*Problem description*. Reproduce the listing word for word, from its first line through the line containing "Action: (600, 449)", and stop there.

*Material shown*.
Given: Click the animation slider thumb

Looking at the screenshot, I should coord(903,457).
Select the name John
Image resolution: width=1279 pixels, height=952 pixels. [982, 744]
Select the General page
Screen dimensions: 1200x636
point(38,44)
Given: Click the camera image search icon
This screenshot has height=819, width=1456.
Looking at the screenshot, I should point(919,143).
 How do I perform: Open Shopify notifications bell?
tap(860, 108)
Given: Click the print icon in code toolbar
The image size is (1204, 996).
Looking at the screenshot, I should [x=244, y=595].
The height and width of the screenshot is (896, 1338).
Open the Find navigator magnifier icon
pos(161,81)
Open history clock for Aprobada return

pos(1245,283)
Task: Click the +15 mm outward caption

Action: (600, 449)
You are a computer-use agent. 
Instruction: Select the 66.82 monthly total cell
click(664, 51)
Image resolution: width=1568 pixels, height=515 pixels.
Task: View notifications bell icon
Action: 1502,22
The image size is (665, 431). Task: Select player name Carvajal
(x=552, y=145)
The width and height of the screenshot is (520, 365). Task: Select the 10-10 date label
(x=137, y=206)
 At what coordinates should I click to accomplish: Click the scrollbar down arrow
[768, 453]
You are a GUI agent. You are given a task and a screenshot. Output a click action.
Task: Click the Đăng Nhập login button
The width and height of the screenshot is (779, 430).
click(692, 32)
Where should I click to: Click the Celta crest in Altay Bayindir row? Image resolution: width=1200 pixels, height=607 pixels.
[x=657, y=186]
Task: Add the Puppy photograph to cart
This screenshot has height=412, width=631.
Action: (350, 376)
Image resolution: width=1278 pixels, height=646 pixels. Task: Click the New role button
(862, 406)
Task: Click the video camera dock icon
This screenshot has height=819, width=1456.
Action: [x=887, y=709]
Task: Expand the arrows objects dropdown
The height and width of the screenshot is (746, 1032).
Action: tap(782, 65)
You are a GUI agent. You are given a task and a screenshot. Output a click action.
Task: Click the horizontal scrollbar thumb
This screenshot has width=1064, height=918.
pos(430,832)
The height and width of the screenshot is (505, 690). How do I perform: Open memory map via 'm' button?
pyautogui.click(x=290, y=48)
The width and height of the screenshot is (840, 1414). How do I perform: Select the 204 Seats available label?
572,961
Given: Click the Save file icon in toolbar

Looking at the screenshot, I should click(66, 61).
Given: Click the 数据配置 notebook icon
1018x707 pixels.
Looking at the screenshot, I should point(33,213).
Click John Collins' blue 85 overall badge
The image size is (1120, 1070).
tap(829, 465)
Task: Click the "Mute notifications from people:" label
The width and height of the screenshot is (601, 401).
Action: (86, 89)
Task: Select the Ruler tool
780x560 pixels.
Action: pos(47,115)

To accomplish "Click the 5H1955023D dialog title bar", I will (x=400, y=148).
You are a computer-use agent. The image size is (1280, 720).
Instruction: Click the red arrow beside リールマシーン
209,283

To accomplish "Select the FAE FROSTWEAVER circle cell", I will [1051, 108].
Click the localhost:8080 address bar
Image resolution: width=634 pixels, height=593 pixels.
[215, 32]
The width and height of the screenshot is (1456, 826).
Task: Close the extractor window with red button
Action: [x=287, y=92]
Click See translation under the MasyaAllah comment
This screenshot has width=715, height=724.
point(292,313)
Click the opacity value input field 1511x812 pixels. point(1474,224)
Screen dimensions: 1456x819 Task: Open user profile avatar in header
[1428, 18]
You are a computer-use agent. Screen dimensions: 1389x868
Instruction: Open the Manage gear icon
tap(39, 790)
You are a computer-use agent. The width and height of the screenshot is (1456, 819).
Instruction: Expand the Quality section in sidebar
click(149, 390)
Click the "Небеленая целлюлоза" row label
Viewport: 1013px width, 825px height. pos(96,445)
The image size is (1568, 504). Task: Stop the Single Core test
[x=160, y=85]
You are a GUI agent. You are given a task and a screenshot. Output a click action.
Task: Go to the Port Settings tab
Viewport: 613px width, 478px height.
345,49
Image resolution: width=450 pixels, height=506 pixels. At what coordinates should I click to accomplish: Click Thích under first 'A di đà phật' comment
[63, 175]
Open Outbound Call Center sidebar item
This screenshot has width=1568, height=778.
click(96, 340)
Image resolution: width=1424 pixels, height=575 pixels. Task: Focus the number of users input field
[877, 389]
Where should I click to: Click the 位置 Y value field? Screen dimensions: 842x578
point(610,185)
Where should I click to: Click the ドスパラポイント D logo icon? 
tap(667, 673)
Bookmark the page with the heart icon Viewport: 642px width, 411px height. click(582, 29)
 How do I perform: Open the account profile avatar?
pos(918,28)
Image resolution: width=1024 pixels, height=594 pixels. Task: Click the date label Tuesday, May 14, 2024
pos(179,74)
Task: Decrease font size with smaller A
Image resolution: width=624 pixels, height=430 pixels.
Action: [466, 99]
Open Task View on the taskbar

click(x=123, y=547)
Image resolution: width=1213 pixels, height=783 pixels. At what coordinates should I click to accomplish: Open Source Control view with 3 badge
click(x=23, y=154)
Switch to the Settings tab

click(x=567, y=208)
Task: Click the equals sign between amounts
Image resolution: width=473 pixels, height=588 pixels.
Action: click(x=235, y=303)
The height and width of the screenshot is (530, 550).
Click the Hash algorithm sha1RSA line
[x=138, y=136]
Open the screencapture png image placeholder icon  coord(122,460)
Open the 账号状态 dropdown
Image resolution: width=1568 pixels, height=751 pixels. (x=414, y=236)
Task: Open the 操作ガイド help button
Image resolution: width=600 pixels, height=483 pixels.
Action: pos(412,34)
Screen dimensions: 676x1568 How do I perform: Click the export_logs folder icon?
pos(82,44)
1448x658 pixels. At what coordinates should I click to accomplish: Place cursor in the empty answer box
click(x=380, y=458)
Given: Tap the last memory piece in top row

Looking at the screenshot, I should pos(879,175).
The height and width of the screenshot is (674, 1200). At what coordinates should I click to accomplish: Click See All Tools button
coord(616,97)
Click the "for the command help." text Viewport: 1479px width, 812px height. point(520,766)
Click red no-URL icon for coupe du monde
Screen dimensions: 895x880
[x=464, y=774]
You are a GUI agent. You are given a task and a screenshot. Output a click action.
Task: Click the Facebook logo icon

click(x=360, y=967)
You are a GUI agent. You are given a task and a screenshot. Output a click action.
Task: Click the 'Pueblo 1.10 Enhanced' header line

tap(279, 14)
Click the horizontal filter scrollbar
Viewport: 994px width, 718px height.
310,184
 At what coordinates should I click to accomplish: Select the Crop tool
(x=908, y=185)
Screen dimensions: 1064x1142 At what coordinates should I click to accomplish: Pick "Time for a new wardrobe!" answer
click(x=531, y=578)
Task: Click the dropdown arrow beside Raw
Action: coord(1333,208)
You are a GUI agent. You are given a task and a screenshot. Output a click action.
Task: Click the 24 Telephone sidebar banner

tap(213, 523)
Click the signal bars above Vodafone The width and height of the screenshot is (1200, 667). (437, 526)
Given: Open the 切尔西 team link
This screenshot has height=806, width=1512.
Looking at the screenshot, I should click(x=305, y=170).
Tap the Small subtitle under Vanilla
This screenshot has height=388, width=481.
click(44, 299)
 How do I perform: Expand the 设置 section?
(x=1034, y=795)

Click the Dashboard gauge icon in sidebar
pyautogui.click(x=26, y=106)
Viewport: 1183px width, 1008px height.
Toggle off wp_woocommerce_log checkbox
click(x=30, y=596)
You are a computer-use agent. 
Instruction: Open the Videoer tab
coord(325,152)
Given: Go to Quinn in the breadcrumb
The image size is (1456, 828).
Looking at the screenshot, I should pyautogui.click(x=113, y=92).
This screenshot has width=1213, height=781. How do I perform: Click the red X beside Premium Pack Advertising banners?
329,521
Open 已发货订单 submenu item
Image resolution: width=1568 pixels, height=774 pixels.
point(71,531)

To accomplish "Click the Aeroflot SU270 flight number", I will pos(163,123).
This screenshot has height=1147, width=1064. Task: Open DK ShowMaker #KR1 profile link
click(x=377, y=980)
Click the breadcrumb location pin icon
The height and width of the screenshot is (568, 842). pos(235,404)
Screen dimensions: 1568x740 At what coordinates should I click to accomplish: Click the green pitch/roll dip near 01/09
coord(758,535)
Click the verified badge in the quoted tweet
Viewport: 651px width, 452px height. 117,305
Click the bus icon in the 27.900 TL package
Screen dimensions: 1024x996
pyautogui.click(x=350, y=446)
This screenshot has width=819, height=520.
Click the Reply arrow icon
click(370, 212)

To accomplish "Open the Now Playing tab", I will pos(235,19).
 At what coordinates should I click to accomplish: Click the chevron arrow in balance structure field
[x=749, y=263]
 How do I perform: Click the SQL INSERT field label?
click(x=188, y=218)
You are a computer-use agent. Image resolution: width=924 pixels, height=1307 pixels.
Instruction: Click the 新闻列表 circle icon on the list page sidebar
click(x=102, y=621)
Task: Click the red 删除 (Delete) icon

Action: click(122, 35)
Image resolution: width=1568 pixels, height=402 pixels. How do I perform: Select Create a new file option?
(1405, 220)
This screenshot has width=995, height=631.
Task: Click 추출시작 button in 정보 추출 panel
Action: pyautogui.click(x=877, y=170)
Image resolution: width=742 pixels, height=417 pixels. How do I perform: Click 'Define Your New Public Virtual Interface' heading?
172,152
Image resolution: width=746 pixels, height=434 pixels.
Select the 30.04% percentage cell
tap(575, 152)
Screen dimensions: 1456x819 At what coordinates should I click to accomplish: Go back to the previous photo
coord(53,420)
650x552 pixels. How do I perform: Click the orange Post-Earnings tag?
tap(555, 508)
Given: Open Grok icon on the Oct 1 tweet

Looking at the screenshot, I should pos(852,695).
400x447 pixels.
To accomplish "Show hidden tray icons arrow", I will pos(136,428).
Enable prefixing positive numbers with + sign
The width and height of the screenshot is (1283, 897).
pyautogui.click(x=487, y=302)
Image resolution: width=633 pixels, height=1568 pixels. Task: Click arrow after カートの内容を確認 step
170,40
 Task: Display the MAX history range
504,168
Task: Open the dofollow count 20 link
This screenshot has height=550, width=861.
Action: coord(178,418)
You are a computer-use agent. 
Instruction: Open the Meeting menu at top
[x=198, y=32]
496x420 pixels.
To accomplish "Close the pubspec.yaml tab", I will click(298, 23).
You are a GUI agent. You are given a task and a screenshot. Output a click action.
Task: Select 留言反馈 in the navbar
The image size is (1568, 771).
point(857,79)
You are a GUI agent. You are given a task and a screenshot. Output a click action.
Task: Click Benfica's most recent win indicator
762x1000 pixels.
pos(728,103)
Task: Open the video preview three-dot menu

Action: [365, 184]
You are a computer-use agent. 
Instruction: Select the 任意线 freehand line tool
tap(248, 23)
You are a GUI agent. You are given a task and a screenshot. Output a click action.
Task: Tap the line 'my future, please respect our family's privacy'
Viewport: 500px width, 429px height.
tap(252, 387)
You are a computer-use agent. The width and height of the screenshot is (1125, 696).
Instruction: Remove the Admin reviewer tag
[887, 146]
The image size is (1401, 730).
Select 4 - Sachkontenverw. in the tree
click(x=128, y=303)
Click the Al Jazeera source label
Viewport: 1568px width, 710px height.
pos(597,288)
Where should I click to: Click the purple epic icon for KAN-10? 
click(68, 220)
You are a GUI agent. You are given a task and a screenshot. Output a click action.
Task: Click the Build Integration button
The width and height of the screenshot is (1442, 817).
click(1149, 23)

*The answer*.
Given: Click the animation slider thumb

Looking at the screenshot, I should coord(903,457).
Select the name John
Image resolution: width=1279 pixels, height=952 pixels. [982, 744]
Select the General page
Screen dimensions: 1200x636
point(38,44)
Given: Click the camera image search icon
This screenshot has height=819, width=1456.
Looking at the screenshot, I should point(919,143).
 How do I perform: Open Shopify notifications bell?
tap(860, 108)
Given: Click the print icon in code toolbar
The image size is (1204, 996).
Looking at the screenshot, I should [x=244, y=595].
The height and width of the screenshot is (896, 1338).
Open the Find navigator magnifier icon
pos(161,81)
Open history clock for Aprobada return

pos(1245,283)
Task: Click the +15 mm outward caption

Action: (600, 449)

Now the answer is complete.